年寄りにはいい仕事
「なるべく細く、同じ太さになるようにするんです」。佐藤サクさん(78)は中指の爪の先に青苧(あおそ)と呼ばれる繊維を乗せ、裂いていく。一本一本が髪の毛ほどの太さになるまで、作業は続く。
佐藤さんは糸作りの名人だ。越後上布の第一歩は、糸作りから始まる。糸の原料は苧麻(ちょま)という多年草。カラムシ、イラクサとも呼ぶ。韓国の伝統衣装、チマチョゴリも苧麻から作る。以前は越後でも栽培していたが、上杉景勝が会津に移ってから会津藩で栽培するようになったといわれている。越後上布は今は福島県昭和村で作った青苧を使っている。

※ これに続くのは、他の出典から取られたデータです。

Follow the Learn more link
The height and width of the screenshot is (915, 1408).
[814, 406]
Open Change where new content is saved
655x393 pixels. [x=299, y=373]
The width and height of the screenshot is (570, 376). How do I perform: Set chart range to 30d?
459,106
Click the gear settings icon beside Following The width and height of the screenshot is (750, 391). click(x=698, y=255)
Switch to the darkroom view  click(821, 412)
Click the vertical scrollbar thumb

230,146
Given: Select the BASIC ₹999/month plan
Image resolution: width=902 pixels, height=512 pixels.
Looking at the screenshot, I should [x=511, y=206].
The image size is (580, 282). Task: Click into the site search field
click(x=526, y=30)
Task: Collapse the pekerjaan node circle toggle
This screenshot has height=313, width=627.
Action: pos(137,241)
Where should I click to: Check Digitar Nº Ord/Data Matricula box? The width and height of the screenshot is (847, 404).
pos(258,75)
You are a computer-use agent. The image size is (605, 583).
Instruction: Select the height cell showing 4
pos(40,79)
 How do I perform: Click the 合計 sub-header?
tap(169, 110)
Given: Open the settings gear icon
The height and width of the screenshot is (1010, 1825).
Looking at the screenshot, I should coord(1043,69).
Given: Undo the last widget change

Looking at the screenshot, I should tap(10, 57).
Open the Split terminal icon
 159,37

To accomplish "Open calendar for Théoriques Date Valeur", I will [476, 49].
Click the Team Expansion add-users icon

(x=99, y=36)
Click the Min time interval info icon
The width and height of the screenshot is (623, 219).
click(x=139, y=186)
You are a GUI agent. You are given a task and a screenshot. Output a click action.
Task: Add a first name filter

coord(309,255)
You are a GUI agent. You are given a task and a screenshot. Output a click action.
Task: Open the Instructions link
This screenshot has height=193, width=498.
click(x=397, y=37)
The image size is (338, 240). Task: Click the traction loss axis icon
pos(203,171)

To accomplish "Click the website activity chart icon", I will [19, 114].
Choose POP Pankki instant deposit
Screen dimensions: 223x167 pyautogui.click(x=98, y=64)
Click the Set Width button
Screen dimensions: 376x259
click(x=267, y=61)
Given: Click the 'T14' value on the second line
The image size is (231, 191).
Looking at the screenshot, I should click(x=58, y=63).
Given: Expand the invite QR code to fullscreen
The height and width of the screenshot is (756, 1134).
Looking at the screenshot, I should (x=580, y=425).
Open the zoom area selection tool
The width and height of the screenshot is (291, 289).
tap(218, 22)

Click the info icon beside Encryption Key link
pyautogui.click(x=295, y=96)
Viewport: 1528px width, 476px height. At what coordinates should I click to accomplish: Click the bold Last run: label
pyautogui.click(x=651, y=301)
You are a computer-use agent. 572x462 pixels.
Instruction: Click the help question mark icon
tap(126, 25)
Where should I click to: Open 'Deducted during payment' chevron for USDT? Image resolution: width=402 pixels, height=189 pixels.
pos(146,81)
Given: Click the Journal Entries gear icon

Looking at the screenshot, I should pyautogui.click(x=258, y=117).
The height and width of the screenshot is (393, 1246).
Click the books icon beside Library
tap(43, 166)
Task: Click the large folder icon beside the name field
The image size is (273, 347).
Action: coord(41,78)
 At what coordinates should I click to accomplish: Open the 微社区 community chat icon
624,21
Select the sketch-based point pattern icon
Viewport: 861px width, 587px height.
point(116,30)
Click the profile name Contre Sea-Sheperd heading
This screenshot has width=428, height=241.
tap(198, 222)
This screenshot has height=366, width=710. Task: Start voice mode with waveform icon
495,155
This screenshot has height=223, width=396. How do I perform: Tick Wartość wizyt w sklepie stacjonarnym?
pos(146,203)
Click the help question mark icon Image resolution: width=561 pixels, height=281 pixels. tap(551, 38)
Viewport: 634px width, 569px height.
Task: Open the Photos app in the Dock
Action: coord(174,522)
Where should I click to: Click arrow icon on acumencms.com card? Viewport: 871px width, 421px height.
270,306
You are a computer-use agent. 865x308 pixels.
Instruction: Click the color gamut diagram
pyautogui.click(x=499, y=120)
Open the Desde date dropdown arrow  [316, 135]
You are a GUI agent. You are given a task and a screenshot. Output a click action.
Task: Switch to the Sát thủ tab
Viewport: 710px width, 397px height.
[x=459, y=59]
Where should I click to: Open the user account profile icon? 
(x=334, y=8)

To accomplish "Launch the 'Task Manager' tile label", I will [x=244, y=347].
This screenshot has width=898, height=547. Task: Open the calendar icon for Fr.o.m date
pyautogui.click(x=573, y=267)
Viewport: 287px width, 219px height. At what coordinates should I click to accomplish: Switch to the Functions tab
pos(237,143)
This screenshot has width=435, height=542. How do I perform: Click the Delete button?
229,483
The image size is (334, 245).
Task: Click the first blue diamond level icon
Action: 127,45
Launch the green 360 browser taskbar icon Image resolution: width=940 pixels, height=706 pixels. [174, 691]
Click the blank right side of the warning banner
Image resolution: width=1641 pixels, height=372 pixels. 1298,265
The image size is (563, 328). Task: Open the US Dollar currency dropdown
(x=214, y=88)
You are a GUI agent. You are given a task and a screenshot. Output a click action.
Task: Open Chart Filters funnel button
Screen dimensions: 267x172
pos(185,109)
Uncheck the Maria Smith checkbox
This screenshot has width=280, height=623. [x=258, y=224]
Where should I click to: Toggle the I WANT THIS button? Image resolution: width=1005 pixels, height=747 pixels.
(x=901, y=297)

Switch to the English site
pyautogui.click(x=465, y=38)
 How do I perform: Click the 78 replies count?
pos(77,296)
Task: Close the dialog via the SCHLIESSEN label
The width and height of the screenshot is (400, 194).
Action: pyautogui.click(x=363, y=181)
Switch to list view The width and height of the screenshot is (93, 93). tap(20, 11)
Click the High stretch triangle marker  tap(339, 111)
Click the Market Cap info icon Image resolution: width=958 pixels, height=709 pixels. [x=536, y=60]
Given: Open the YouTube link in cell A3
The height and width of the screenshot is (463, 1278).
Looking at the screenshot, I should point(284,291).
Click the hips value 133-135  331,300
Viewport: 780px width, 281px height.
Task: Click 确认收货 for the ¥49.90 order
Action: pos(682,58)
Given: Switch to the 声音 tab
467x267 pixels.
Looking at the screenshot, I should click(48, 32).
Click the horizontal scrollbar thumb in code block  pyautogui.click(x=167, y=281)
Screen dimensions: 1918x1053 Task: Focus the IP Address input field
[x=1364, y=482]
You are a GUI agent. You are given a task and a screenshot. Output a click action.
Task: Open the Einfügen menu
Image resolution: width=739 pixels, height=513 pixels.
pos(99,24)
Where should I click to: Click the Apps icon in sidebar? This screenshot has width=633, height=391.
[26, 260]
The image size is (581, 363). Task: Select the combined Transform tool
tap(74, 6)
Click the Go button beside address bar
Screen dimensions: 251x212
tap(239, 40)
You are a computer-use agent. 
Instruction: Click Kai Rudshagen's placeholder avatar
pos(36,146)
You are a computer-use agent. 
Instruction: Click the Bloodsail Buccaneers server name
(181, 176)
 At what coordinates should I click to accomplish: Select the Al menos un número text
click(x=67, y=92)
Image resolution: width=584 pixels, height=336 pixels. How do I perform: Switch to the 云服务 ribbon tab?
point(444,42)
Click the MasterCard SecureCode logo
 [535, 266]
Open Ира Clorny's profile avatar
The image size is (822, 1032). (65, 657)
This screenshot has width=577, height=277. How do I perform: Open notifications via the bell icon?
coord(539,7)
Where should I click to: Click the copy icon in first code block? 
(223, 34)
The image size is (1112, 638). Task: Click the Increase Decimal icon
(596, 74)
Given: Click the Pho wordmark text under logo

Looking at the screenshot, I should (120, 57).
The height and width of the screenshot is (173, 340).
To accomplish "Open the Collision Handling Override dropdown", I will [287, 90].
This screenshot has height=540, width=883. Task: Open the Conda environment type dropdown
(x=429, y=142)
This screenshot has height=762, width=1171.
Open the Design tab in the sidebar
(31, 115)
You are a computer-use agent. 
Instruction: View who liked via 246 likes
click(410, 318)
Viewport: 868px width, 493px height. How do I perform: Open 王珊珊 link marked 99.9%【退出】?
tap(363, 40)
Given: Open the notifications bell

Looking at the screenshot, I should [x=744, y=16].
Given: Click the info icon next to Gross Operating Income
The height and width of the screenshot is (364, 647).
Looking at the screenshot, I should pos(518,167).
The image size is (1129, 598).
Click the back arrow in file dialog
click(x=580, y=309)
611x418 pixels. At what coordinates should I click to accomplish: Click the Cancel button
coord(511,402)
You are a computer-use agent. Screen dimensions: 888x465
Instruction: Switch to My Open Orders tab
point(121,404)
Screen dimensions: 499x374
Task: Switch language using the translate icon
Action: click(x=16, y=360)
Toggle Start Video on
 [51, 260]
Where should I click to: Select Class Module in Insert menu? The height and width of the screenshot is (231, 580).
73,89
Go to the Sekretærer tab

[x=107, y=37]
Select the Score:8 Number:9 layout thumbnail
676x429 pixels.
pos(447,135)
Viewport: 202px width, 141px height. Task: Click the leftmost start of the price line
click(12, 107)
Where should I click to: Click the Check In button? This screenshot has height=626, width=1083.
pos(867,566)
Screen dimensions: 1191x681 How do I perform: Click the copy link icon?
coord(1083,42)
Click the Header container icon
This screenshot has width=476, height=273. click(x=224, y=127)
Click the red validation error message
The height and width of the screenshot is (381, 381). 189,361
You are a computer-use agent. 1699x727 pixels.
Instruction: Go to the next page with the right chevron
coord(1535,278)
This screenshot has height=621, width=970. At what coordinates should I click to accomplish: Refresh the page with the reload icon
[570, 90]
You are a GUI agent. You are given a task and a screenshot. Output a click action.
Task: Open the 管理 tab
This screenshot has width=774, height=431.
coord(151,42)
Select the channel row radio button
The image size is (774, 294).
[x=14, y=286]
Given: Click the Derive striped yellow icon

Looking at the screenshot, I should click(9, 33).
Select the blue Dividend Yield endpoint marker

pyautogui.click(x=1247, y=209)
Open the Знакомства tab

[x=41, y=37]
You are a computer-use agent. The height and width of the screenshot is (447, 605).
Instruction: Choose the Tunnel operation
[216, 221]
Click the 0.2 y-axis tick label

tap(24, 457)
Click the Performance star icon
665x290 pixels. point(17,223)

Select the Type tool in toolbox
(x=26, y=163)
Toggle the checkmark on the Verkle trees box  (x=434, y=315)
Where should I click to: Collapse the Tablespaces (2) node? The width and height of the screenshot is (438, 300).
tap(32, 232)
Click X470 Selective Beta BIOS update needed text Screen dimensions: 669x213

佐藤さんの手は休みなく動く。二十センチほどに裂いた糸を一本一本、撚っては結ぶ。言葉では簡単だが、実に細かい作業だ。ニ本の糸をつないだはずなのに、結び目などどこにあるのかわからない。太い部分は歯でかんでならしているのだ。驚嘆していると「年寄りにはいい仕事ですよ。音はしないし散らからないし」と事もなげに言う。だがよく見てみると、佐藤さんの指先は長年の摩擦で平につぶれていた。